Nos fuimos a comer y siguieron trabajando. Por la tarde y hasta bien entrada la noche se dedicaron a cargar las cosas más diversas. El conjunto era un gran escenario iluminado donde se representaba una obra real y sin concesiones. Sacos de sal o de arroz de cincuentas kilos eran transportados de tres en tres. Los estibadores se colocaban dos sacos a la espalda, apoyados en un trapo sucio, como una bufanda cerrada que se sujetaba sobre la frente, y el otro saco lo abrazaban sobre el pecho. Cuando llegaban a la boca de la bodega dejaban caer el que llevaban delante, se daban media vuelta, se encorvaban y dejaban caer los otros dos. Ante la aparente fragilidad de algún estibador, llegué a pensar que se iba a romper el cuello. Piraguas o barquitos pequeños traían cantidades enormes de racimos de bananas. Se arrimaban por estribor y un estibador, en el mismo borde de la cubierta del Gilmer, se dedicaba a coger los racimos (entre treinta y cincuenta kilos) que le lanzaban desde las piraguas situadas a unos dos metros de desnivel.
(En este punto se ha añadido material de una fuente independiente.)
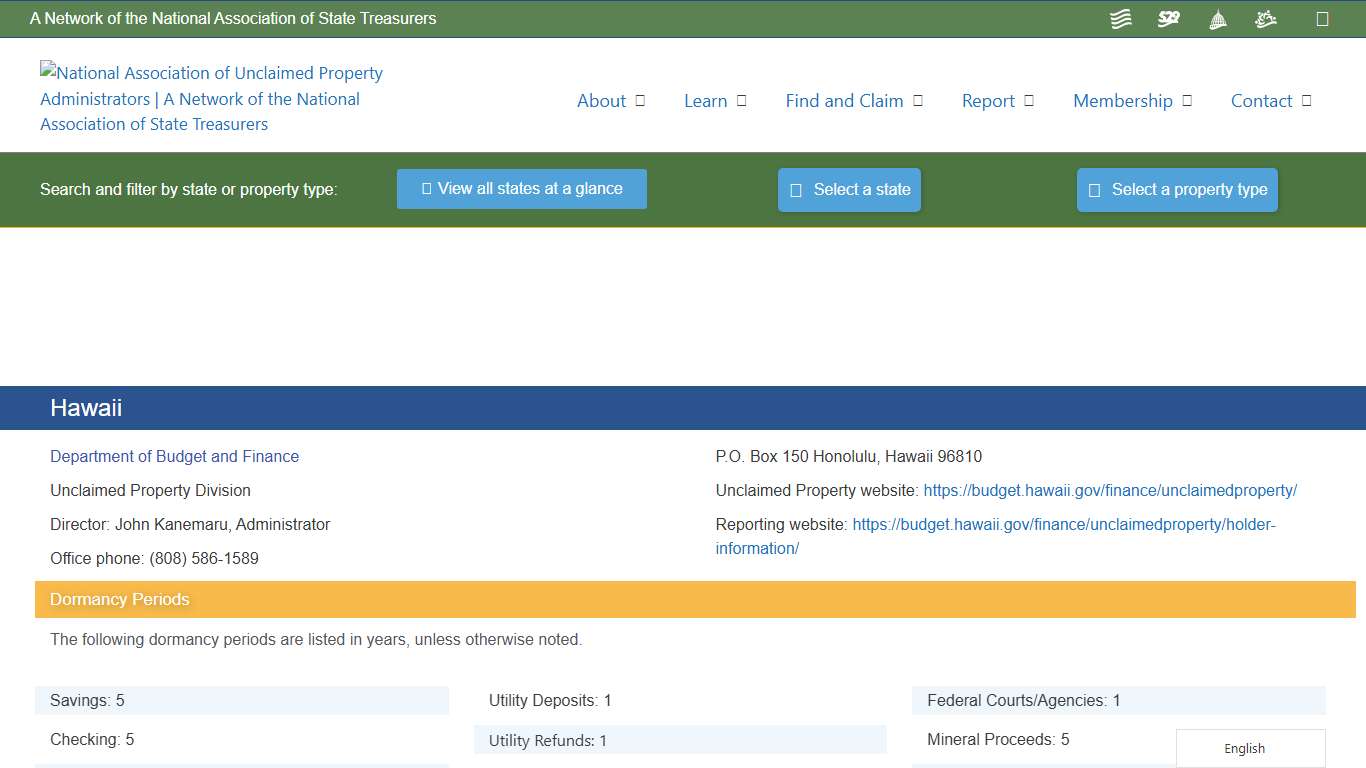Screen dimensions: 1366x768
Task: Open the Department of Budget and Finance link
Action: pyautogui.click(x=174, y=456)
El espectáculo de descargar o cargar el barco de las más diversas mercancías se quedó en nada con el evento de subir al barco unas veinte vacas. Les prepararon un corral construido como con palés sujetos unos a otros con cuerdas y dos ligeros troncos por el aire, en diagonal, para fijar los ángulos. Colocaron una pasarela con pasamanos, como de un metro de ancho, para subir las vacas sin que se fueran al agua. Las lazaban de los cuernos y tiraban de ellas. En más de una ocasión la vaca se resistía a subir y tenían que pedir refuerzos para conseguir sacarla del agua, reducirla y meterla en el corral. En los tres días que duró la travesía les echaban para comer bananas y palos de caña. Una murió, según el capitán del barco ya estaba débil cuando la subieron, y su agonía fue contemplada por todos nosotros. Murió al atardecer y por la noche la sacaron del corral y la cubrieron con un plástico negro. Con el calor se formó un charco hediondo alrededor del cadáver.
Me encantan tus relatos, Juanjo, tu manera de contar las cosas tan cercana a la gente que observas. Lo de "hombre tolva y chatarra eran del mismo color", una maravilla.